A propósito da Nanotecnologia : como serão os profissionais da área ?


Texto Completo da Entrevista do Professor Oswaldo Luiz Alves à Jornalista Renata de Gáspari, da Folha de São Paulo. A entrevista foi realizada pela Internet.




RG - Pelo que li no site LQES, as nanotecnologias têm aplicações infinitas, em várias áreas. No Brasil, quais as principais áreas que vêm se beneficiando delas?

Oswaldo Luiz Alves - Efetivamente, as nanotecnologias têm aplicações nas mais diferentes áreas do conhecimento. Temos até usado para descrevê-la o termo "pervasiva". Isto se dá pelo fato de entendermos que a nanotecnologia é uma ciência de convergência, isto é, poderia até ser chamada de nano-bio-cogno-
neural-info, etc., etc. Dada tal característica, e como conseqüência da sua multidisciplinaridade, fica difícil indicar áreas sem cometer omissões. Entretanto, mesmo correndo-se o risco, observa-se que a Química, Física, Biologia, Engenharia e Medicina, não só se apropriam dos conhecimentos gerados pela nanotecnologia, como também estão no nascedouro de novos conhecimentos, concepções e técnicas. Todavia, os desdobramentos não ficam apenas por aí, na medida em que, enquanto tecnologia, a nanotecnologia começa a alimentar setores industriais importantes, como: automotivo e aeronáutico; eletrônico e de comunicação; químico e de materiais; farmacêutico, biotecnológico e biomédico; alimentos; instrumentação; energia; meio ambiente, entre outros. No caso brasileiro, no que diz respeito à área acadêmica, temos um significativo contingente de pesquisadores, atuando em pesquisa básica de elevado nível, em várias universidades brasileiras. No setor industrial, já começamos ver o desenvolvimento de produtos ligados às áreas de cosmetologia, sensores químicos e de radiação, tintas, tecidos, fármacos, catalisadores, embalagens, alimentos, entre outros.

RG - Que profissionais estão surgindo para trabalhar nessas áreas no Brasil (profissionais novos e os que já existem, mas que estão precisando se especializar em novos assuntos para trabalhar em novas funções)?

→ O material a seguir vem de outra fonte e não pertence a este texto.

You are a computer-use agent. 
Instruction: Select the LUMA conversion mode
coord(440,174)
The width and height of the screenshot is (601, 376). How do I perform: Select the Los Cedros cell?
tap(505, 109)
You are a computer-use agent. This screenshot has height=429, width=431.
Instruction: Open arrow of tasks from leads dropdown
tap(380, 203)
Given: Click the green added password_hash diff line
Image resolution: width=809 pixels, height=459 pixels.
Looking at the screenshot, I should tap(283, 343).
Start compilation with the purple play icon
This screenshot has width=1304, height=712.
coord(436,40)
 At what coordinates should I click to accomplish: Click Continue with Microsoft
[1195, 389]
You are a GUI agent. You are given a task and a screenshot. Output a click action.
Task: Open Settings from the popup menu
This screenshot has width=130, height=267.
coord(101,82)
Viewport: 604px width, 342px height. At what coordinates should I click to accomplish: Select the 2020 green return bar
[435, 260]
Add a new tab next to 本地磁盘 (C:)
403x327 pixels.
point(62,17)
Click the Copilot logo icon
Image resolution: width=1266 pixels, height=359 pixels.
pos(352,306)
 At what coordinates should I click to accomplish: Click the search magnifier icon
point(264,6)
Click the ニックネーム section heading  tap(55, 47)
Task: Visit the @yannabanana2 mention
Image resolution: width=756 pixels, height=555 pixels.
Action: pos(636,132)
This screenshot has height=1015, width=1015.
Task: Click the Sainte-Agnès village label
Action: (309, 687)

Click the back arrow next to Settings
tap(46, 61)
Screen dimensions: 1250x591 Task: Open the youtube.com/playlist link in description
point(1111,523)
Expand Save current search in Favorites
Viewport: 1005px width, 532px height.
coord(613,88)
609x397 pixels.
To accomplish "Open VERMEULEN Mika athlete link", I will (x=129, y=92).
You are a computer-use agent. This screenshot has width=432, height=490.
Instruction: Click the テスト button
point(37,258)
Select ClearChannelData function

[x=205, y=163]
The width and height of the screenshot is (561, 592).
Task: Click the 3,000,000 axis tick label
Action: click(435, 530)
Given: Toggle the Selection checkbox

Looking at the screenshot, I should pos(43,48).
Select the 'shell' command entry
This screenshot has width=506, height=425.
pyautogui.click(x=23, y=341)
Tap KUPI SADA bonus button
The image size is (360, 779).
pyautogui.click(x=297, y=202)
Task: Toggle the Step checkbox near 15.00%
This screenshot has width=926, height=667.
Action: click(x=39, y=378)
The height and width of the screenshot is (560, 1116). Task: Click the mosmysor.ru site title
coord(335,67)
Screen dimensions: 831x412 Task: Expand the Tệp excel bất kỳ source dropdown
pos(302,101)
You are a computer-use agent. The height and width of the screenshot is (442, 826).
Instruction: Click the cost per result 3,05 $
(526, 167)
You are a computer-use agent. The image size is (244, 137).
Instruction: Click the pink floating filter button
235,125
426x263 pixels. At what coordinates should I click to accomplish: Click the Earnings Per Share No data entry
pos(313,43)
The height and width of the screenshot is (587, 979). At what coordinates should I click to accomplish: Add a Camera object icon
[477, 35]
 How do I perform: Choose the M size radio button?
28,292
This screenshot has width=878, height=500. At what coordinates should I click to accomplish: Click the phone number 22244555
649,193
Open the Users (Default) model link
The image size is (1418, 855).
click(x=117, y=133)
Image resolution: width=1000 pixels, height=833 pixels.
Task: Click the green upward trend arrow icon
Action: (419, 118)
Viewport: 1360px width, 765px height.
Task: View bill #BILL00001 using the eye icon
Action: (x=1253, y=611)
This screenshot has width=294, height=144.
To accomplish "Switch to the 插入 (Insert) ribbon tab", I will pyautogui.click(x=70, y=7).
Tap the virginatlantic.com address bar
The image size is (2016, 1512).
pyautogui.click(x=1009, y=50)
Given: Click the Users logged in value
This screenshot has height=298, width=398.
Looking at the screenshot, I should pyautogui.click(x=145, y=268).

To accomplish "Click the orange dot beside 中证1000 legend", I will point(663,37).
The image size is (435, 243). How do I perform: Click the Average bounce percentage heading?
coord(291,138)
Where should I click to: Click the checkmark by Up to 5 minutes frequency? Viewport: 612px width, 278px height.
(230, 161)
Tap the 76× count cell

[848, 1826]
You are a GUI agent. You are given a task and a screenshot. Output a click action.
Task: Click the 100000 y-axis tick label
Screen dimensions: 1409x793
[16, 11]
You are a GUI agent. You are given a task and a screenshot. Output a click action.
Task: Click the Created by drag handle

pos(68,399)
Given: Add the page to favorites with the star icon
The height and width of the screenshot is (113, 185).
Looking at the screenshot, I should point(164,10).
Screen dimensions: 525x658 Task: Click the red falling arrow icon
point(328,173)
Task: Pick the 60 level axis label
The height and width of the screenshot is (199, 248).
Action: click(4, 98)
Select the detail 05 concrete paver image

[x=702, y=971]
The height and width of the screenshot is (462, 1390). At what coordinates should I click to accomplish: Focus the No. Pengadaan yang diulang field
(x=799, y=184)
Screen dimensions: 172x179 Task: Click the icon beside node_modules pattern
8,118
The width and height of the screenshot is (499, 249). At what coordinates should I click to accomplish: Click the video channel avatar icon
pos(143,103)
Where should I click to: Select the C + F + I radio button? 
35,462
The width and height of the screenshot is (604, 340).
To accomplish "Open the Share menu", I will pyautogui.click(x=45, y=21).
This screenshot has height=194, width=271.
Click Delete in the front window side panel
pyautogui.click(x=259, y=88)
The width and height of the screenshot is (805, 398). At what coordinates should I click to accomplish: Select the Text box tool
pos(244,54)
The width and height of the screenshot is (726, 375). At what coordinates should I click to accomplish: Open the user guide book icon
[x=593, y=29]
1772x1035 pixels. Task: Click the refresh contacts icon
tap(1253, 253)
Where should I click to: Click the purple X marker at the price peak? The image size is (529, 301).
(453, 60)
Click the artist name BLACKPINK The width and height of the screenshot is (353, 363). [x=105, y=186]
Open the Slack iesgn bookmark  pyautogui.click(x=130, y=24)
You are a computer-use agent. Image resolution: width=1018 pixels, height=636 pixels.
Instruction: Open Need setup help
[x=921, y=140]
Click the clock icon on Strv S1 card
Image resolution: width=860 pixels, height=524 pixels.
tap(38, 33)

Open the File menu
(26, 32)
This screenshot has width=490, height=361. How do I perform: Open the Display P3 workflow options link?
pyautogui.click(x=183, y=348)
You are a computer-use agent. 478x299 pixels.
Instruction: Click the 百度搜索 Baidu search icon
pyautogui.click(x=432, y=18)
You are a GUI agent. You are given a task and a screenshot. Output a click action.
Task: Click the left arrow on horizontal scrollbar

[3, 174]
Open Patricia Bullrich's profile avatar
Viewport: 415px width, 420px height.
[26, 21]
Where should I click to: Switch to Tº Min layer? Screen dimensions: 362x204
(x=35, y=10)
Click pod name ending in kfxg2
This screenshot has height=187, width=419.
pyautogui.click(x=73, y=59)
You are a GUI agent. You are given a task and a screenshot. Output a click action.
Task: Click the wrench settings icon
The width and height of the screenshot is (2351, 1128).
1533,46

OLA - Para responder a esta pergunta, acredito ser importante fazer algumas considerações, reforçando alguns aspectos colocados na questão anterior. Em nosso país, a maioria dos profissionais que atuam em nanotecnologia, de acordo com recente estudo por nós realizado para o Centro de Gestão e Estudos Estratégicos - CGEE (2004), encontra-se na universidade e, mais especificamente, atuando como professores ou estudantes da pós-graduação (mestrado e doutorado). Os estudantes são oriundos das áreas de Química, Física, Biologia e Engenharia, em sua grande maioria, e se dedicam aos mais diversos aspectos das nanotecnologias. Em todas estas áreas estão sendo tratados os mais diferentes problemas relacionados à escala nano. É importante ponderar que nem tudo que é nanométrico (1 bilionésimo do metro), necessariamente é nanotecnológico, ou seja, hoje já começa a ser consenso que o que é nanotecnológico é aquilo que tem propriedades especiais, decorrentes do tamanho nanométrico. Por exemplo, hoje é possível mudar a cor de uma substância pela variação do tamanho de suas partículas, o que chamamos de efeito quântico de tamanho. Pelas razões colocadas, não existe ainda a profissão de nanotecnólogo. Neste momento, o que existe é um profissional das áreas básicas mencionadas que recebeu uma especialização em temas da nanotecnologia, quer para a vertente de materiais, quer para a vertente de ciências da vida.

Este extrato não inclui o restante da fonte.